----- DATASET RECORDS -----

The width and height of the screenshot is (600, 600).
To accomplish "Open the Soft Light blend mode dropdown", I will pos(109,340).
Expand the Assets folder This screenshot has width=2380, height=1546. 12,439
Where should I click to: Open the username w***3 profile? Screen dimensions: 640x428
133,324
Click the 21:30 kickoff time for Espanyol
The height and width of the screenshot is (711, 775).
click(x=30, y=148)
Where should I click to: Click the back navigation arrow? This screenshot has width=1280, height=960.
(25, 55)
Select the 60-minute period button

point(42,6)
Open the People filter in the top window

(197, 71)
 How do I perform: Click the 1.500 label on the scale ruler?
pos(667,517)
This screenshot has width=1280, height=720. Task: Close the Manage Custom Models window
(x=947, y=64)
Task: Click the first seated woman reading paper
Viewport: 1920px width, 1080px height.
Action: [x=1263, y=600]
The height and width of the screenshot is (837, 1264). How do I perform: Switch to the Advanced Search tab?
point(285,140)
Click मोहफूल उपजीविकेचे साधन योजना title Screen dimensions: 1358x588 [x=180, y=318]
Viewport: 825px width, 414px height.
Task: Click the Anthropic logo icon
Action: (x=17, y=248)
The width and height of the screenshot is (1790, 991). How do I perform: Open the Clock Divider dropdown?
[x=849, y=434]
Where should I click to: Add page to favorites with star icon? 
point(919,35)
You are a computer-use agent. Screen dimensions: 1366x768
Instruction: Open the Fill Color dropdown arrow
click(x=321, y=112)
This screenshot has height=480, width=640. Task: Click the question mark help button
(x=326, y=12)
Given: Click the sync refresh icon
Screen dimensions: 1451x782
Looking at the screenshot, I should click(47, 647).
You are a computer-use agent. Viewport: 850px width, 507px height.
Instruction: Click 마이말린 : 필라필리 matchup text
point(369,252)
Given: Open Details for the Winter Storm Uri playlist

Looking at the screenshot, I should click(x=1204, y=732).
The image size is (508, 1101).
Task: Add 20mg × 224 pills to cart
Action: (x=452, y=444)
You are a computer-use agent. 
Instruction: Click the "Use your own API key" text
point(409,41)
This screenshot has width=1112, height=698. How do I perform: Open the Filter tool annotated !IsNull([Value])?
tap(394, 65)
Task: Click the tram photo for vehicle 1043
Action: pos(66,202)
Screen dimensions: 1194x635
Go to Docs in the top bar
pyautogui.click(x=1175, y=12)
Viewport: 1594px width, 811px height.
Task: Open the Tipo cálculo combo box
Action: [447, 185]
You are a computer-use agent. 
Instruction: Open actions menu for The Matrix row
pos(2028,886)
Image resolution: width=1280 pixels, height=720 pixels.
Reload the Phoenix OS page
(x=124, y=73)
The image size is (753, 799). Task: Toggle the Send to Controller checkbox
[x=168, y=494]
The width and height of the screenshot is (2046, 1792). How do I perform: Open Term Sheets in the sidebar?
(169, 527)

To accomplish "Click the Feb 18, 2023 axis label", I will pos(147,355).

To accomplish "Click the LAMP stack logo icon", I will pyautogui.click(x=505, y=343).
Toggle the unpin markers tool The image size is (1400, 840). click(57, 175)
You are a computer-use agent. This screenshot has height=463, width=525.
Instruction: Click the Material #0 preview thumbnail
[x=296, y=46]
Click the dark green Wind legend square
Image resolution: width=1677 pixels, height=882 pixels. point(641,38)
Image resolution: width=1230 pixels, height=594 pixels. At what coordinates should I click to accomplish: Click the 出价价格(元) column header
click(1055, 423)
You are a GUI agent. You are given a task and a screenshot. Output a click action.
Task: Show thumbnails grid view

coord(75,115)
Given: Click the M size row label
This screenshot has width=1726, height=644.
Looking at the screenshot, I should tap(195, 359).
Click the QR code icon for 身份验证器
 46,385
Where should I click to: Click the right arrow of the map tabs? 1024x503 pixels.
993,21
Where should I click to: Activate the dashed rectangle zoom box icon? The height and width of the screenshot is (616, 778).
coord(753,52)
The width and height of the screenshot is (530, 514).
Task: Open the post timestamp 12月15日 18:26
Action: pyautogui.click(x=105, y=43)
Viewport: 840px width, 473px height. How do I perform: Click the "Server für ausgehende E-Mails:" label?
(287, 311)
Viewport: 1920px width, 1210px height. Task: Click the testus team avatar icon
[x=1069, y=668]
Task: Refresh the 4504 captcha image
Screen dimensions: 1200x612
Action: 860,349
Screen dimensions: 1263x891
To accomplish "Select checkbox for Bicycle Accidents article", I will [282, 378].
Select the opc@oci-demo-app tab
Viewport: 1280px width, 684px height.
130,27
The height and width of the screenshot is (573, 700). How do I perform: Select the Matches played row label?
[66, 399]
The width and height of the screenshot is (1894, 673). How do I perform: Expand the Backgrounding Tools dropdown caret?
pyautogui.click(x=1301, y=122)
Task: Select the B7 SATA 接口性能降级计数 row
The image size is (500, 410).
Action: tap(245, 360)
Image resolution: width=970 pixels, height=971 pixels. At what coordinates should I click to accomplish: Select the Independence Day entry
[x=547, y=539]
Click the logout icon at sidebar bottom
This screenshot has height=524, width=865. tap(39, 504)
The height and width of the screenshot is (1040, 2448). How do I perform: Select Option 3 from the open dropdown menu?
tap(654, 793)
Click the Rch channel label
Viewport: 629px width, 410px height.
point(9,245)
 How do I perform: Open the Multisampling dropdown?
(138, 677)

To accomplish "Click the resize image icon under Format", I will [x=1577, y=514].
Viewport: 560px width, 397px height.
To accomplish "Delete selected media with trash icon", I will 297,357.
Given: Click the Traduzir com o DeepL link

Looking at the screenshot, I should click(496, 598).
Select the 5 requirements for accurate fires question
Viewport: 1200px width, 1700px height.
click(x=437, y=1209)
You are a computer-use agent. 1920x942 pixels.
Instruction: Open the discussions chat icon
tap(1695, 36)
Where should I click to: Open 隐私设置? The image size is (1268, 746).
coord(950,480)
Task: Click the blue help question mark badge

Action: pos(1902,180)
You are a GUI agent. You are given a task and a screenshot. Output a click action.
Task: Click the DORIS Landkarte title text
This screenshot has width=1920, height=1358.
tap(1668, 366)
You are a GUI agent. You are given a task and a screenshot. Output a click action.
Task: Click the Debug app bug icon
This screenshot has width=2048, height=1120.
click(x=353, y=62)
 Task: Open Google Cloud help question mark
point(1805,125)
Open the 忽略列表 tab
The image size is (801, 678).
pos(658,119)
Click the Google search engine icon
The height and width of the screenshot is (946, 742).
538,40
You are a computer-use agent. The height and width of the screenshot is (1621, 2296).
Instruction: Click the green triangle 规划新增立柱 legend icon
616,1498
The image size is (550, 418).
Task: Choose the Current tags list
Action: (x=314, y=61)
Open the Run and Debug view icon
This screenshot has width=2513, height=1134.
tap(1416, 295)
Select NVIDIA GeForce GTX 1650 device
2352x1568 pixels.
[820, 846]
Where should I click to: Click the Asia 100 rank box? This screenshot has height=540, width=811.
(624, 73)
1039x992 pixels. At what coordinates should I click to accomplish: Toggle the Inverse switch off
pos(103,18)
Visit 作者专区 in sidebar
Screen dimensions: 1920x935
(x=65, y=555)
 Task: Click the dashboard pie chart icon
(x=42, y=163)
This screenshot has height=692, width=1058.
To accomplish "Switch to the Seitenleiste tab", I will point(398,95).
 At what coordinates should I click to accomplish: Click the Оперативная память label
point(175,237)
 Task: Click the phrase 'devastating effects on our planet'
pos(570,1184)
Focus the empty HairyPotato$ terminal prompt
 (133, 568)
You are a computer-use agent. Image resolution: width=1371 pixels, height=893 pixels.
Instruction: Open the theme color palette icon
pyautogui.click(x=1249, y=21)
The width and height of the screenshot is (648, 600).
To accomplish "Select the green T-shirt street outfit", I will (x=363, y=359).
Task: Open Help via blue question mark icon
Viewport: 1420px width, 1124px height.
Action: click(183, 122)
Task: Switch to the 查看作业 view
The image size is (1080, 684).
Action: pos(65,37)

-----

TASK DETAILS -> From the data above, pull out every line that contains the word "resolution". List them in their original order.

EXERCISE ANSWER ->
Image resolution: width=1280 pixels, height=720 pixels.
Image resolution: width=1677 pixels, height=882 pixels. point(641,38)
Image resolution: width=1230 pixels, height=594 pixels. At what coordinates should I click to accomplish: Click the 出价价格(元) column header
Image resolution: width=970 pixels, height=971 pixels. At what coordinates should I click to accomplish: Select the Independence Day entry
You are a computer-use agent. Image resolution: width=1371 pixels, height=893 pixels.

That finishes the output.